E’ un territorio straordinario quello dentro e tutto intorno il Parco Nazionale del Vesuvio¤, è un concentrato di ricchezze naturalistiche, storia della vulcanologia, paesaggi mozzafiato, coltivazioni secolari e tradizioni che rendono l’area vesuviana uno dei luoghi più affascinanti e tra i più visitati al mondo.

E’ questa la culla del Lacryma Christi del Vesuvio, dell’uva Coda di volpe e della Falanghina, della Catalanesca e del Piedirosso, dello Sciascinoso e dell’Aglianico. Qui, a Terzigno, ai piedi del parco del Vesuvio, la porta sul vulcano tra i più visitati al mondo, c’è Villa Dora, l’azienda fondata dalla famiglia Ambrosio nel 1997 che sin dai suoi primi passi ha sempre confidato nel valore assoluto della salvaguardia del proprio territorio e consegnato nelle mani del tempo i suoi vini per lasciarne disvelare, con lentezza, con efficacia, la più alta espressione enologica.

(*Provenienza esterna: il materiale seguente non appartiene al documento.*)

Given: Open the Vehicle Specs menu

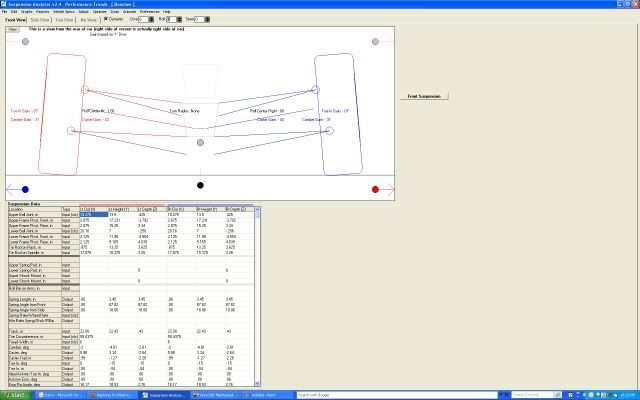Looking at the screenshot, I should tap(63, 12).
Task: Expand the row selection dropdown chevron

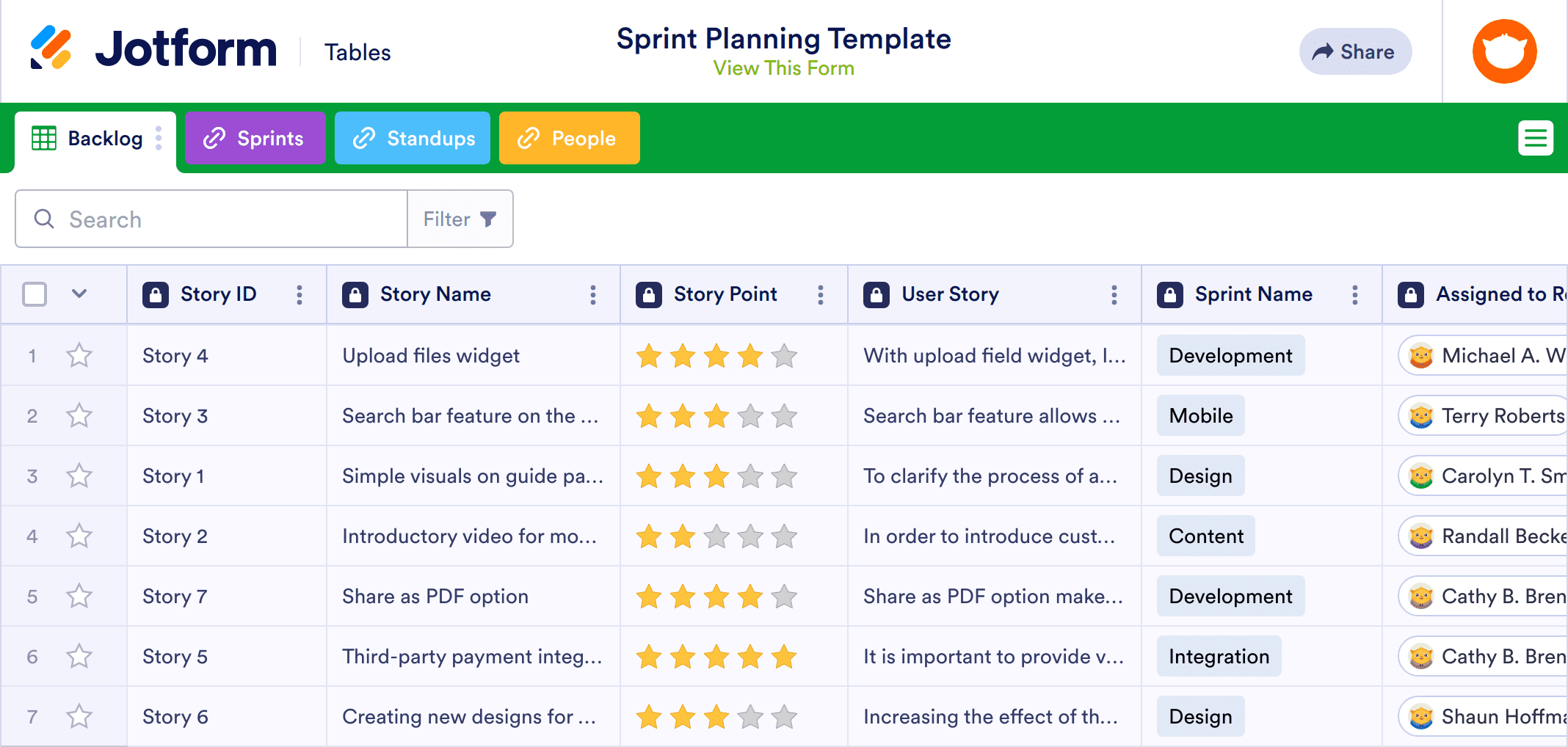Action: click(x=79, y=294)
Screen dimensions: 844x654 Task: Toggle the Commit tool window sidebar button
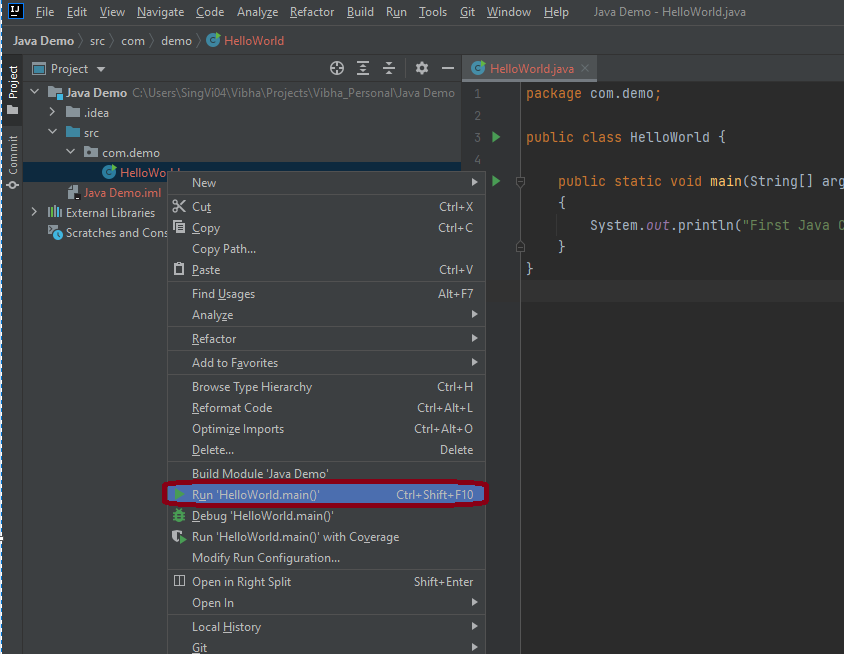12,160
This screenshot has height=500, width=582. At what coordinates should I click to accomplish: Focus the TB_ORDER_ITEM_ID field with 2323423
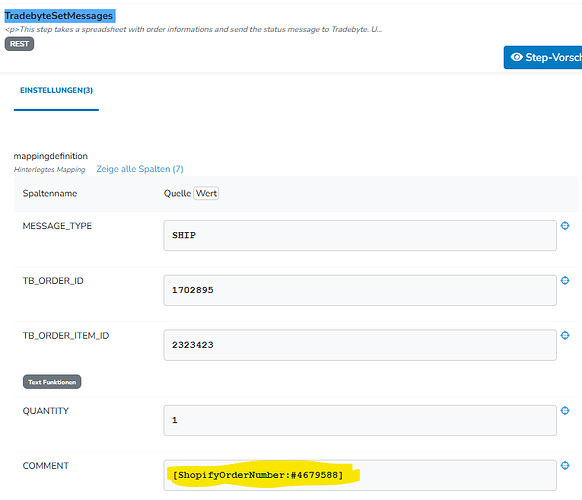[x=360, y=345]
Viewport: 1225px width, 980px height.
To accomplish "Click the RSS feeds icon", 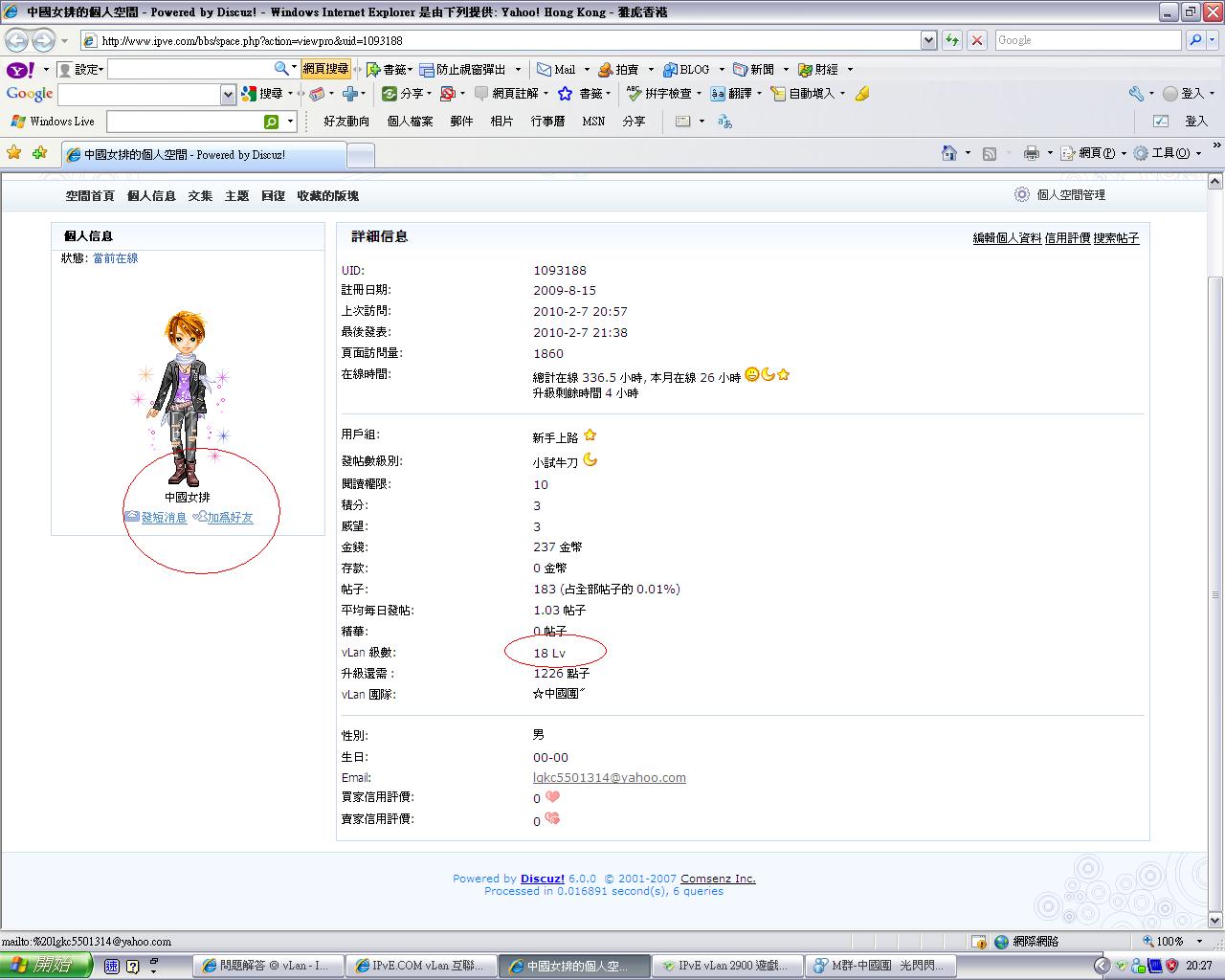I will [x=990, y=153].
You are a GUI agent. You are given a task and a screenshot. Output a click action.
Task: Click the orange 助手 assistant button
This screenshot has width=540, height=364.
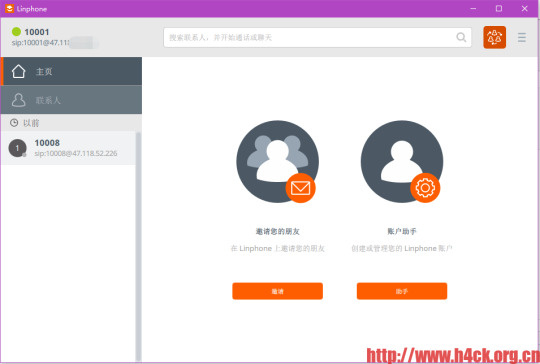(x=402, y=291)
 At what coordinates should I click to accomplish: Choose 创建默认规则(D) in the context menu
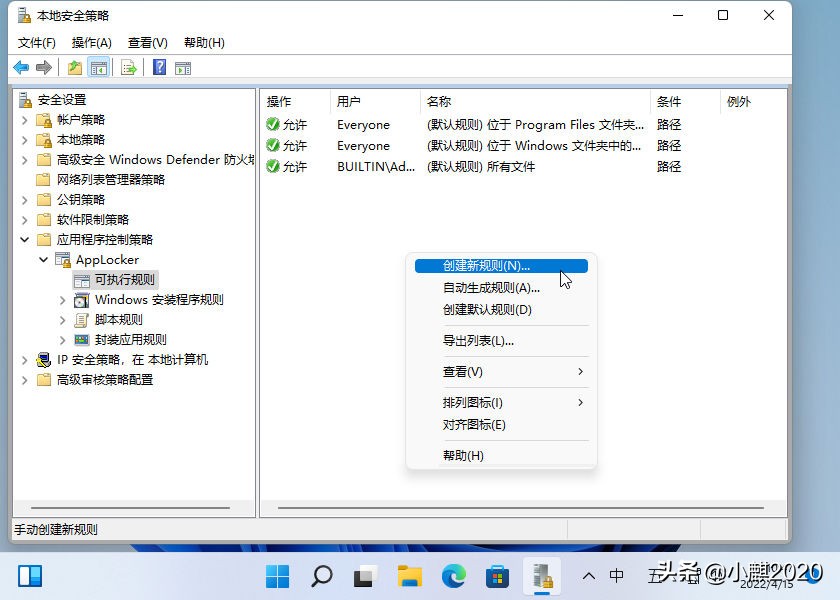pos(500,309)
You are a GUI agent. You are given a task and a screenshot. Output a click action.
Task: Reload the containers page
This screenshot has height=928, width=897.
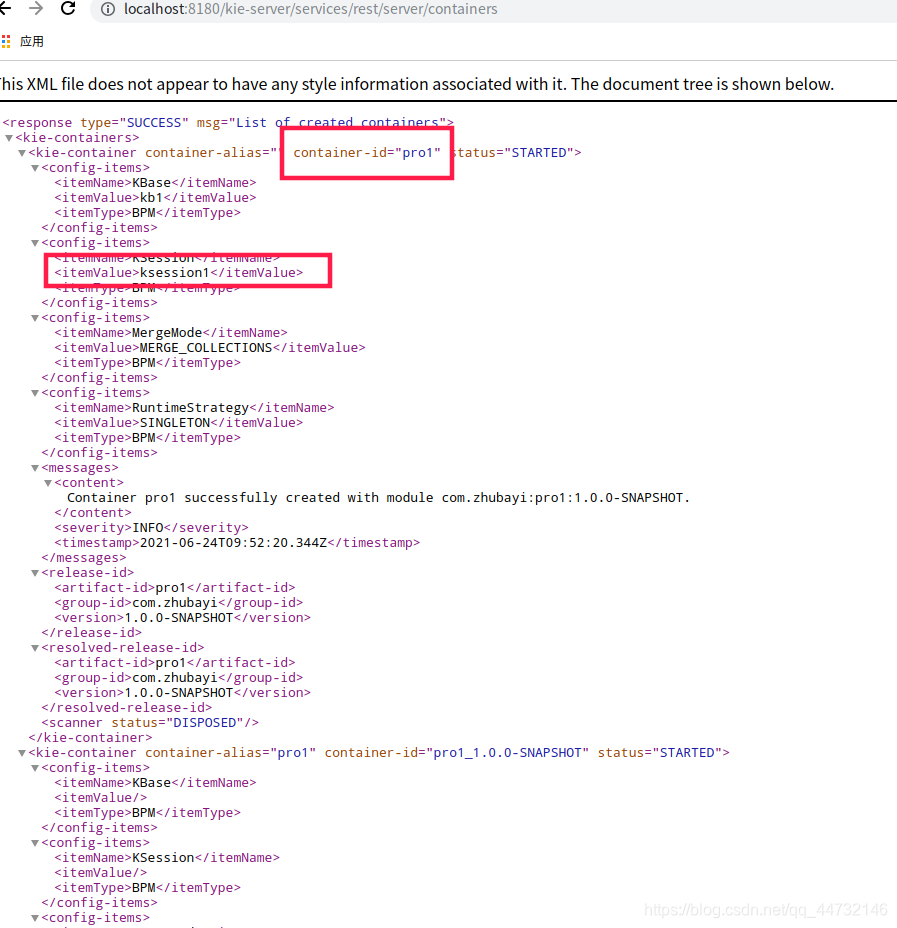[x=67, y=10]

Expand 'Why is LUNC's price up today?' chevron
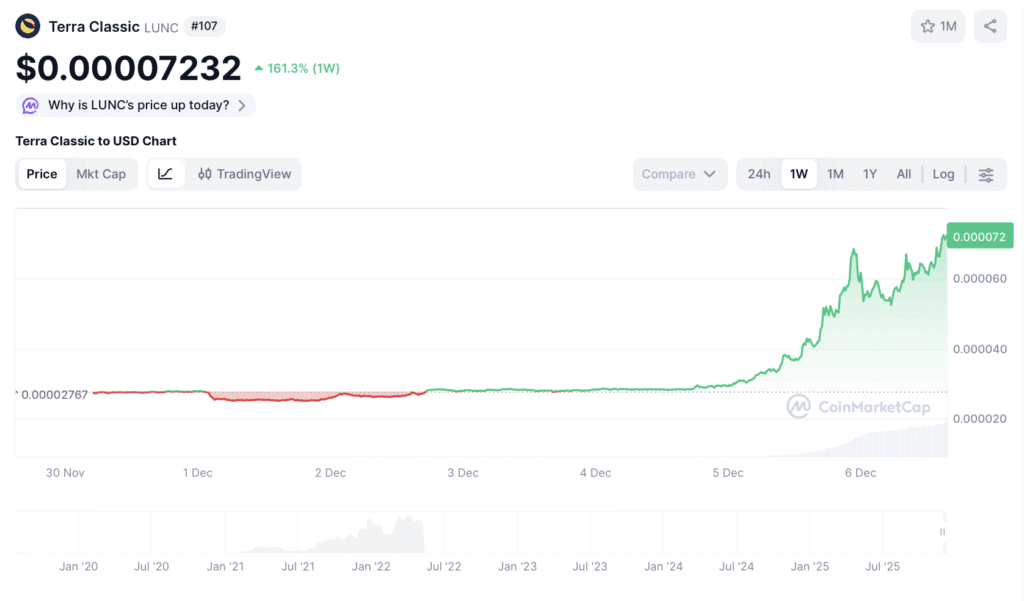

Un’oasi di otto ettari di vigneto di età media di 30 anni e cinque di oliveto con alberi di quasi cento anni, non lontana dalla costa tirrenica che da qui è distante appena una dozzina di km; i terreni godono di esposizioni che volgono a sud-ovest e in alcuni punti raggiungono altitudini sino ai 250 mt s.l.m., circondati da una cornice di pini secolari, ginestre, giardini con rose e piante ornamentali, con tutto intorno un fitto corollario di arbusti e macchia mediterranea.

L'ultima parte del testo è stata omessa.